The two brothers were far from being religious and known to enjoy a drink and some pot in Les Beguines, the bar they ran in Molenbeek, an immigrant neighbourhood of Brussels.

"I asked him if he had read the Koran, and he replied that he had researched it on the Internet," Abdeslam's Belgian lawyer Sven Mary told the French daily Liberation.

In a lengthy interview published on Wednesday, Mary described his client as a "little moron from Molenbeek, more a follower than a leader.

"He has the intelligence of an empty ashtray. He is the perfect example of the GTA (Grand Theft Auto video game) generation who thinks he lives in a video game."

The Molenbeek bar was shut down two weeks before the Paris attacks after police said it was used "for the consumption of banned hallucinogenic substances".

A Molenbeek resident, who identified himself only as Youssef, told AFP last year the brothers were "friends of ours, big smokers, big drinkers, but not terrorists."

Salah Abdeslam certainly knew radicals though, having come into contact with another Molenbeek resident, Abdelhamid Abaaoud, believed to have been the mastermind of the Paris attacks.

What is more, Abdeslam's arrest on March 18 came just days before a series of coordinated attacks on the Belgian capital killed 32 people, with the police uncovering clear links between him and the three Brussels suicide bombers.

Abdeslam had previously worked as a technician for the Brussels tram network but was fired for skipping work in 2011. Around the same time he was arrested for robbery along with Abaaoud.

He also developed a taste for casinos, gambling in the Dutch city of Breda in June 2014 and in Brussels last year.

But in 2015, he criss-crossed Europe, visiting Greece in August, then Austria and Hungary at a time when tens of thousands of migrants from Syria and Iraq were transiting Europe.

Prosecutors believe Abdeslam was in charge of logistics for the Paris attacks, which were planned in Brussels.

He rented the cars that the Daesh team used to travel to Paris, and booked the rooms where they stayed before launching the worst-ever terror attacks on French soil.

His brother Brahim detonated his suicide vest in a bar in Paris on November 13, as at least eight other Daesh attackers were shooting and blowing up 130 people who had been enjoying a Friday night out in the French capital.

It is possible Salah Abdeslam drove three suicide bombers to the Stade de France stadium and he appears to have also been in central Paris at the time of the slaughter.

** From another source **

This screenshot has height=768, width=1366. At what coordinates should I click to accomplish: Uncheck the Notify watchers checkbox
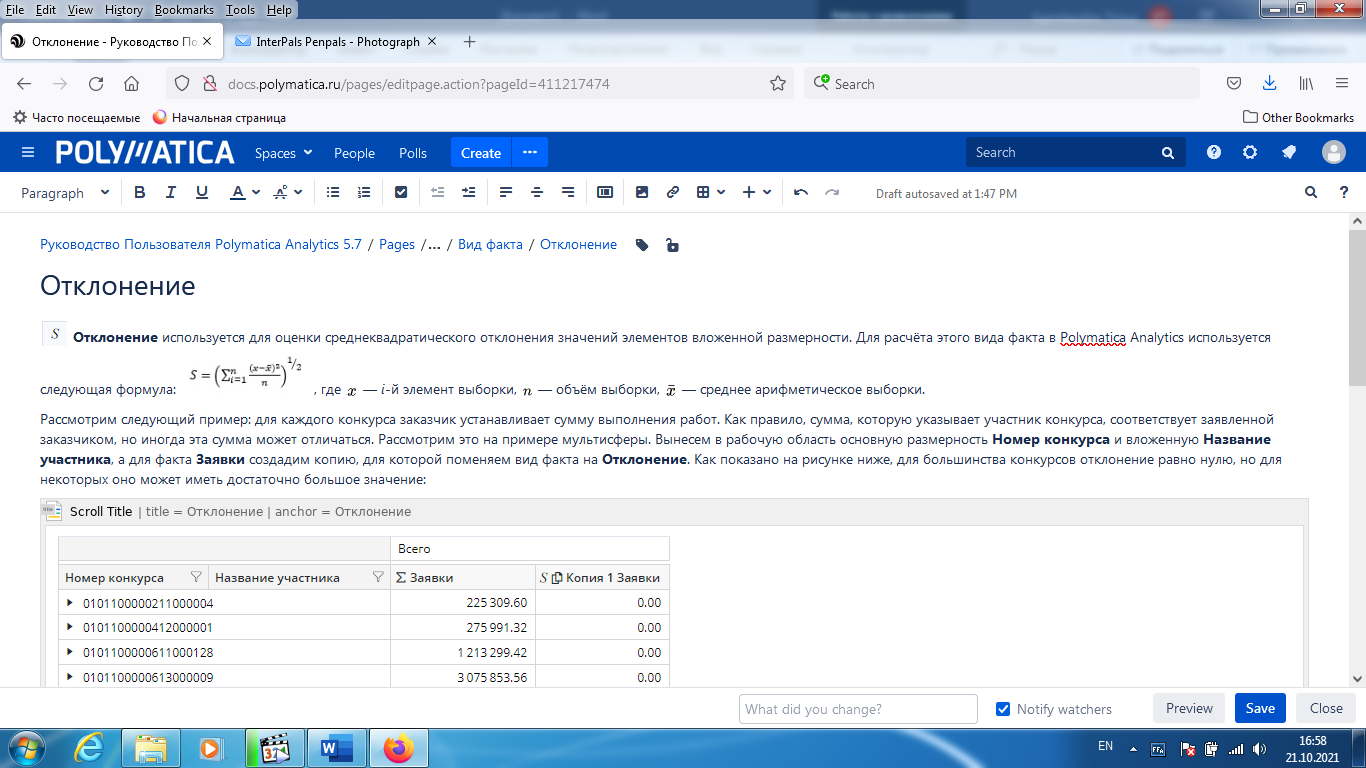1003,709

But after his arrest in Brussels, he said he had changed his mind about blowing himself up.

An explosives vest was found abandoned in a dustbin in a Paris suburb and although none of Abdeslam's DNA was found on it, mobile phone data put him in the area at the time.

Before police were alerted to his possible involvement, he had been stopped three times by officers in France as he fled back to Belgium by car the day after the attacks.

Two men with him in the vehicle, Hamza Attou and Mohammed Amri, are said to have been smoking marijuana but a policeman waved them on and Abdeslam was able to remain on the run for 126 days.

His Belgian lawyer, who has defended terrorist recruiters, pedophiles and mafia figures, admitted having reservations over representing Abdeslam who was arrested just four days before the bloodshed in Belgium.

"There have been moments when I thought of giving up. If I had known about the Brussels attacks, maybe I would never have taken this case," Mary said, suggesting he might not stay on the case after Abdeslam's transfer to France.